BASF, the world’s biggest chemical company, is having success with its line of Clearfield crops. The German company made the crops tolerant of its Clearfield herbicide through chemical mutagenesis. It alters the crops’ DNA by dousing seeds with chemicals such as ethyl methanesulfonate and sodium azide, according to company filings in Canada, the only nation that regulates such crops.

“This has been a technique used for many decades without issue, without concern,” Jonathan Bryant, a BASF vice president said by phone.

BASF enlists the help of 40 seed companies, including DuPont and Dow Chemical in the U.S. and Switzerland’s Syngenta AG to sell Clearfield crops in markets that reject GMOs. Clearfield wheat, rice, lentils, sunflowers and canola are planted from Russia to Argentina and the U.S. without regulatory review.

Operating earnings at BASF’s agriculture unit rose 27 percent last year, partly because of higher demand in Eastern Europe for Clearfield herbicide and the mutant crops that tolerate it, the company said in its annual report. Its products are safe for consumers and the environment, said Nevin McDougall, a BASF senior vice president.

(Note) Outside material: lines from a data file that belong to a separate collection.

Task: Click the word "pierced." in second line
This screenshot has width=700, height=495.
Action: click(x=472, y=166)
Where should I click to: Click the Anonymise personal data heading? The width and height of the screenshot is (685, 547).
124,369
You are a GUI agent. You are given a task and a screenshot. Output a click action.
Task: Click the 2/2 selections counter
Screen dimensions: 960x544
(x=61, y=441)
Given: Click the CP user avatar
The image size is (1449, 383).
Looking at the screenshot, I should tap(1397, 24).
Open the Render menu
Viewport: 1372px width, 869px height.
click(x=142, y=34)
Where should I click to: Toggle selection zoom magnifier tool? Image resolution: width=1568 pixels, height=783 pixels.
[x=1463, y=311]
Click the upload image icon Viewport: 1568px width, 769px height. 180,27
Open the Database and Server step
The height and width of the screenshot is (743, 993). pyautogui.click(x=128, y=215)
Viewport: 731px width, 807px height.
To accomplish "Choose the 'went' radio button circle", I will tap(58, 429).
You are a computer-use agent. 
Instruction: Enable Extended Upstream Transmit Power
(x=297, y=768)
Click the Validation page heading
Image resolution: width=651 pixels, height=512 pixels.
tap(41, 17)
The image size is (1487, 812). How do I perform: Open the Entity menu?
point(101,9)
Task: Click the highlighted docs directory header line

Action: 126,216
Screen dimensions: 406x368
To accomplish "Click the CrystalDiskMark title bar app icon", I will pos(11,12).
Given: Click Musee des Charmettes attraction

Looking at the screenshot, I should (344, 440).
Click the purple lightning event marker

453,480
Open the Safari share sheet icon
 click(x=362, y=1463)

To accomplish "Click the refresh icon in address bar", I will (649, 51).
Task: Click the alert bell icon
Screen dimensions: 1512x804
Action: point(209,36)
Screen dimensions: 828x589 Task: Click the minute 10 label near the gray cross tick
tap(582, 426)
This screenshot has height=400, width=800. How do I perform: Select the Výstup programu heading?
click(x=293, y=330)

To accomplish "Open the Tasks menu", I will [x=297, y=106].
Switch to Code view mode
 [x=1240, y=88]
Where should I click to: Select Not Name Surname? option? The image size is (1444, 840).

DuPont’s Pioneer seed unit created an herbicide-tolerant sunflower by exposing the seeds to ethyl methanesulfonate. The sunflowers are marketed as ExpressSun and are grown primarily in Russia, Ukraine and throughout Eastern Europe, said Paul Schickler, president of Pioneer, where plant breeders use both genetic modification and mutagenesis.

“There is not a black line between biotechnology and non- biotechnology,” Schickler said. “It’s a continuum.”

Monsanto Chief Technology Officer Robb Fraley agreed. Plant breeders for the past five years have had the ability to use molecular markers and sequenced genomes of corn and other crops to improve crosses, making conventional breeding more like genetic engineering, he said.

“For all practical purposes, breeding and biotechnology are converging,” Fraley said in an interview, adding that Monsanto uses mutagenesis “a little bit.”

Still, for some scientists there’s a clear distinction between mutagenesis and creating GMOs. The latter are more likely to be safe because regulators require breeders to document why any new proteins won’t cause health problems such as allergies, said Alan McHughen, a molecular geneticist at the University of California in Riverside.

Breeders who avoid genetic modification are simply trusted to rid their new plants of any hazards. That doesn’t always happen: Varieties of conventionally bred potatoes, celery and squash have been pulled from the market after breeders accidentally increased levels of naturally occurring toxins.

The NAS and other science groups have urged the U.S. to adopt a system more like Canada, where novel food traits are examined for safety regardless of the method used to create them. In the U.S., where only GMOs are required to pass through an approval process, the Department of Agriculture issued a memo this year verifying crops created through mutagenesis as acceptable even for organic farming.

“Any GMO on the market today is safer than anything that hasn’t gone through that safety regulatory step,” McHughen, a member of the National Academies who helped write the 2004 report, said by phone.

Despite that view, Monsanto — the world’s largest maker of genetically altered crops — faces not just regulation of its GMOs and bans in some countries, but also political hurdles that can delay product introductions for years, sometimes indefinitely.

In July, it withdrew applications for planting its seeds in the EU, which has approved only one application in two decades. BASF last year decided to move its plant-science division, which works on engineered crops, to the U.S. from Germany. Given the situation in the EU, breeders have little choice except to switch to mutation breeding, Lagoda said.

“The current regulations are a huge incentive to go back and do things the old way,” including mutagenesis, Wayne Parrott, professor of crop science at University of Georgia at Athens, said by phone. “Simply because, even though you may bring in a bunch of unknown genes and a lot of unknown changes, it’s not regulated.”